Consigne A: Recopiez intégralement le texte sur la circulation inter-files, sans en modifier un seul mot.

Extrait à lire:
*-*-*

La circulation inter-files (CIF) est-elle dangereuse ?

Passion, prudence et première expérimentation

La CIF est une revendication ancienne qui suscite les passions chez de nombreux conducteurs de 2RM et la prudence au sein des acteurs de la sécurité routière.

Pour connaître comment l’accidentalité des 2RM est impactée par la CIF, le gouvernement a décidé par décret une première expérimentation durant cinq ans, du 1er février 2016 au 31 janvier 2021, sur les autoroutes et les voies assimilées[1] de onze départements[2] choisis pour être sujets aux embouteillages. Son objectif principal était d’encadrer la pratique, largement répandue parmi les 2RM, de remonter les files de véhicules (RIF : remontée inter-files).

 

Différence entre CIF et RIF

– La CIF est la circulation de 2RM entre deux files de véhicules motorisés, orientées dans le même sens et situées les plus à gauche.

– Elle a été autorisée pendant la période du 1er février 2016 au 31 janvier 2021.

*-*-*

Enregistrements fournis:

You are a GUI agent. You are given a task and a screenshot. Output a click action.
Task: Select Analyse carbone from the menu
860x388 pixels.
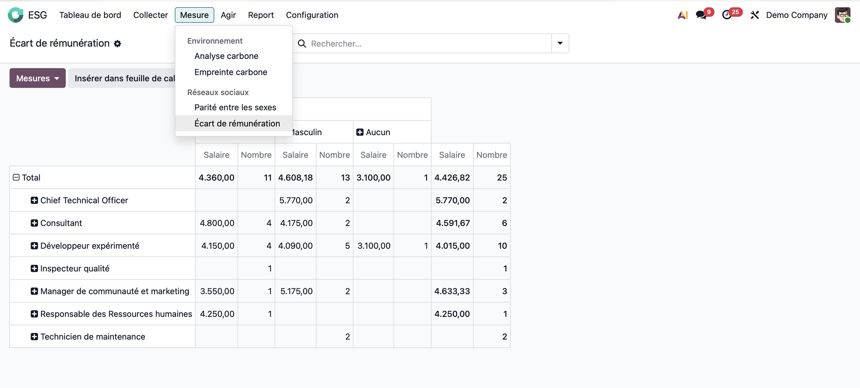226,56
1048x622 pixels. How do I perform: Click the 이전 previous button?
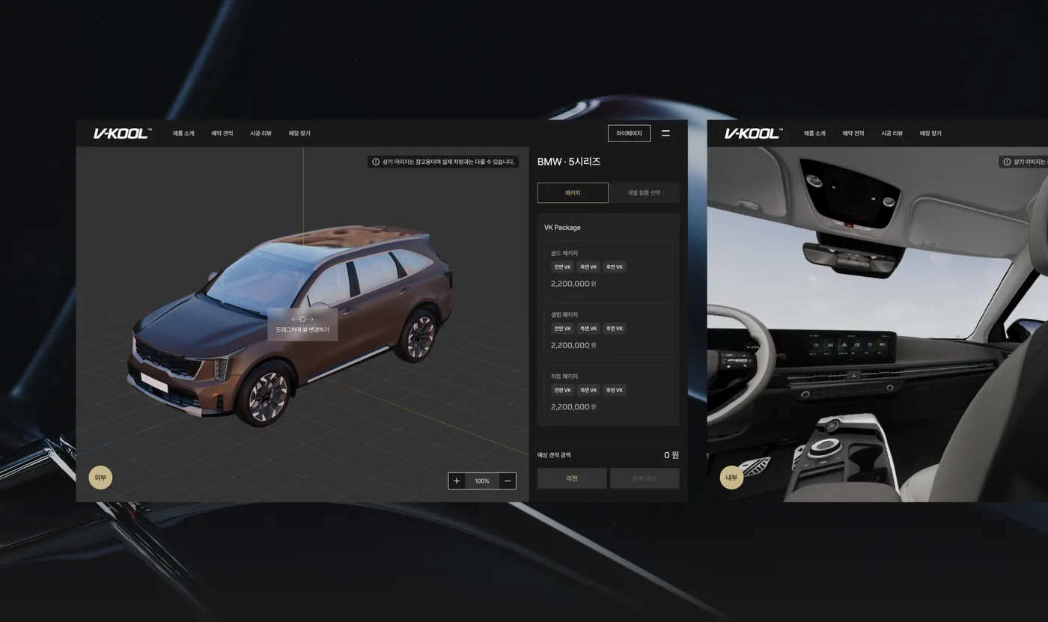pos(572,478)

*-*-*

Consigne B: Mettez en forme les lignes de tous les enregistrements ci-dessus comme une liste JSON de chaînes, une chaîne par ligne, en laissant de côté les lignes vides. N'incluez pas les images dans la réponse.

Bonne réponse A:
La circulation inter-files (CIF) est-elle dangereuse ?

Passion, prudence et première expérimentation

La CIF est une revendication ancienne qui suscite les passions chez de nombreux conducteurs de 2RM et la prudence au sein des acteurs de la sécurité routière.

Pour connaître comment l’accidentalité des 2RM est impactée par la CIF, le gouvernement a décidé par décret une première expérimentation durant cinq ans, du 1er février 2016 au 31 janvier 2021, sur les autoroutes et les voies assimilées[1] de onze départements[2] choisis pour être sujets aux embouteillages. Son objectif principal était d’encadrer la pratique, largement répandue parmi les 2RM, de remonter les files de véhicules (RIF : remontée inter-files).

 

Différence entre CIF et RIF

– La CIF est la circulation de 2RM entre deux files de véhicules motorisés, orientées dans le même sens et situées les plus à gauche.

– Elle a été autorisée pendant la période du 1er février 2016 au 31 janvier 2021.

Bonne réponse B:
[
  "You are a GUI agent. You are given a task and a screenshot. Output a click action.",
  "Task: Select Analyse carbone from the menu",
  "860x388 pixels.",
  "226,56",
  "1048x622 pixels. How do I perform: Click the 이전 previous button?",
  "pos(572,478)"
]